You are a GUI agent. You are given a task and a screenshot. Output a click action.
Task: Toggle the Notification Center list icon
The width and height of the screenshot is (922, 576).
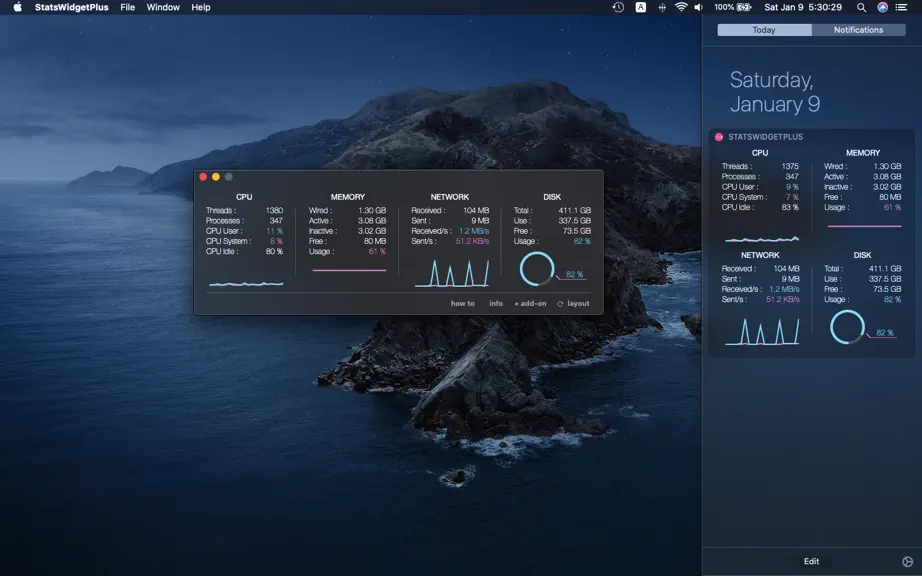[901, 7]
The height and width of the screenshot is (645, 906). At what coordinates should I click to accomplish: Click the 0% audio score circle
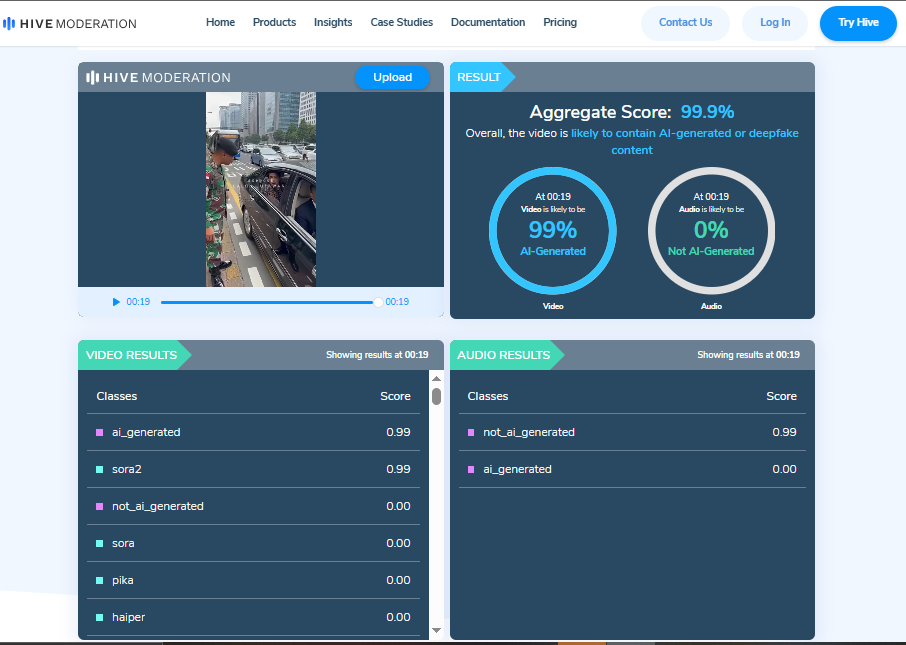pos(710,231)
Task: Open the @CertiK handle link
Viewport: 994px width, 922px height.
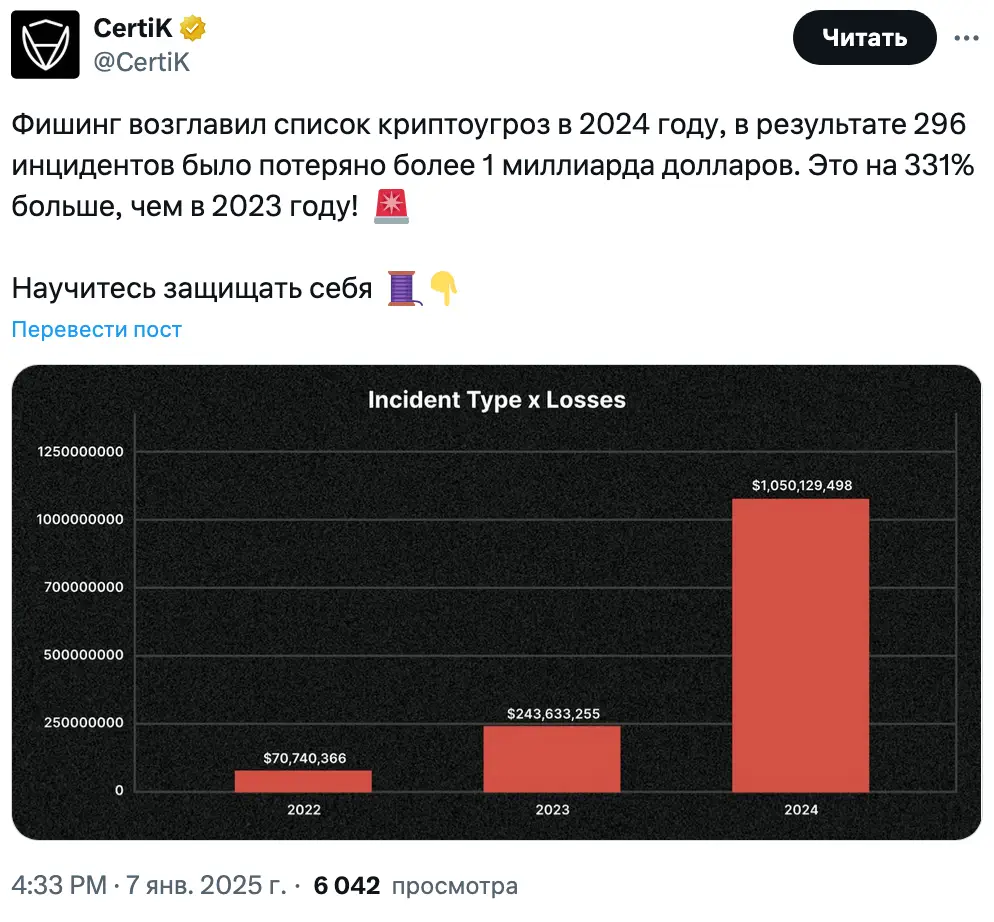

========

▸ **Problem description**: Exactly as they stand, write the lines from the one holding "Task: Toggle the" to the end of the material, both ends included. Do not copy the pictures.

▸ **Expected output**:
Task: Toggle the Notification Center list icon
The width and height of the screenshot is (922, 576).
[901, 7]
The height and width of the screenshot is (645, 906). At what coordinates should I click to accomplish: Click the 0% audio score circle
pos(710,231)
Task: Open the @CertiK handle link
Viewport: 994px width, 922px height.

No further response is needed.